A Duluth Woman and Her Deaf Dogs Want You to See Them as “Differently Abled,” Not Disabled
Linda Mann is the proud owner of three deaf dogs.
DULUTH, Minn.- A Duluth woman is changing the game when it comes to adopting rescue dogs.
Linda Mann has three dogs. Two of them are double–merles. That’s a type of dog with a predominantly white coat and some abnormalities that make them a bit different from your typical golden retriever, but that’s not all that makes her unique.
Lueka and Oakley are Aussie-Mixes, Elliott is an Australian Cattle dog and Linda Mann isn’t so much a dog–whisperer as she is a dog interpreter.
“My dogs were all born deaf,” Mann said.
She calls herself the deaf dog interpreter. Linda Mann uses sign language to communicate with her pets.
“First sign all of them are taught when they come in my house is the ‘watch me,’ and that’s just showing my eyes and pointing to them, back and forth a few times,” Mann said, gesturing with her words.
Mann adopted Lueka in December 2015.
“Lueka is deaf. She also has slight vision problems,” Mann said.
She fell in love with her deaf dog and soon after adopted Colt, Oakley and Elliott, the trouble maker of the group.
“Elliott was a biter when he came in as a puppy, so he got the nickname of a four–legged piranha,” Mann said.
Sadly, Colt was put down in April 2018 after developing a brain tumor.
“There’s a lot of hearing dogs out there that are fantastic dogs, but then the deaf ones are the same way,” Mann said.
Mann doesn’t think being deaf makes her dogs that different from other dogs.
“People are afraid of getting the deaf dogs because they think it’s going to be a hard dog to train, and they’re actually not.”
They still fight, and play, and love and listen.
“I know a lot of people call them ‘disabled.’ I like to call them ‘differently abled.’ you just have to think differently on how you’re going to work with them,” Mann said.
They truly are Mann’s best friend.
“They make me laugh. But at the same time they can be little pains in the butt.

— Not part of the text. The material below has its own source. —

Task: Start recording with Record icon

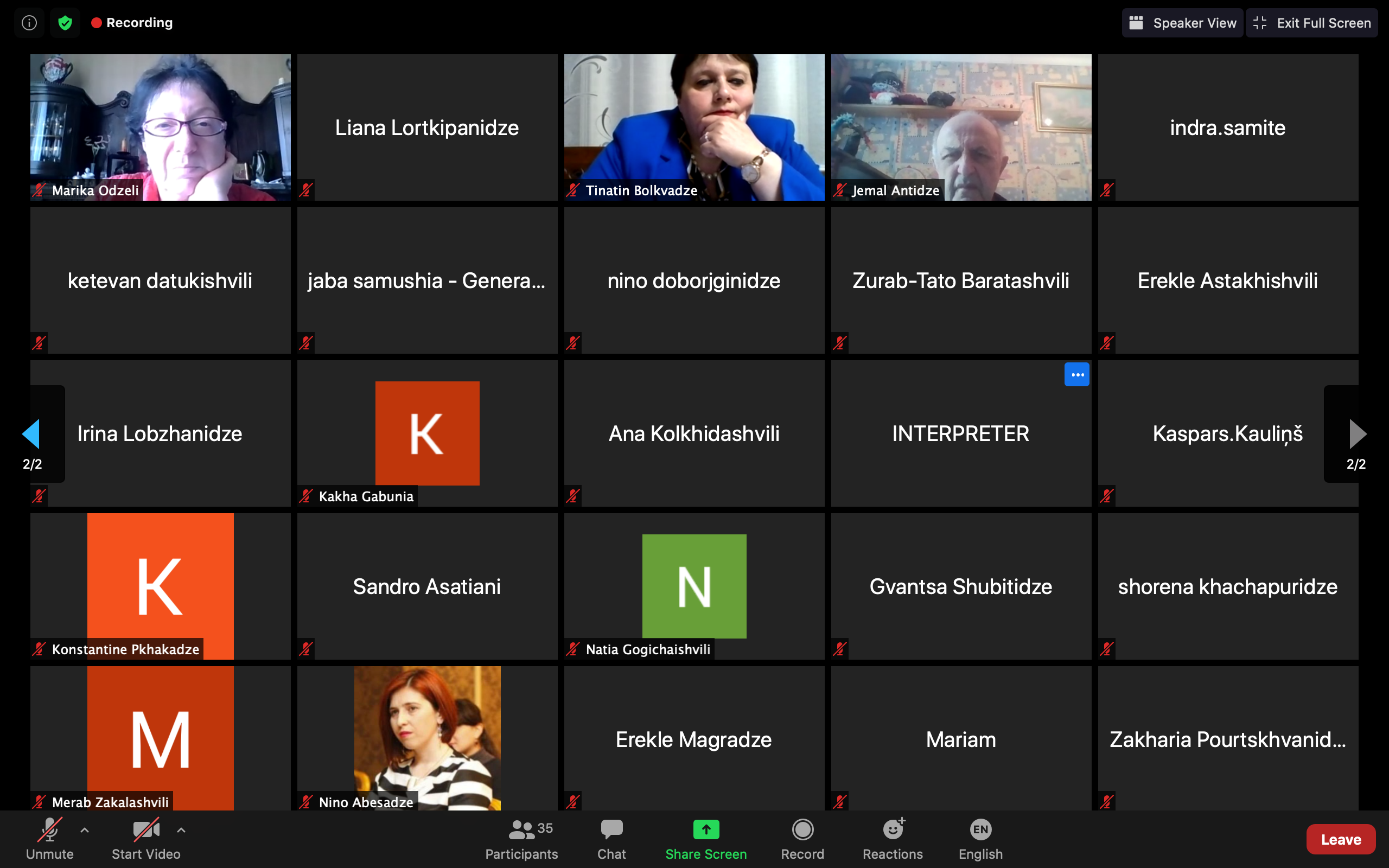Action: tap(802, 829)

I am in no way saying my dogs are perfect dogs because they in no way are.”
Linda Mann says the deaf dog community in the Twin Ports is growing.
There are many online support groups for people who may feel uncertain about what to do if they do take in a ‘differently abled’ pet.
Those groups are filled with people like Mann, who just wants these loving pets to find a good forever home.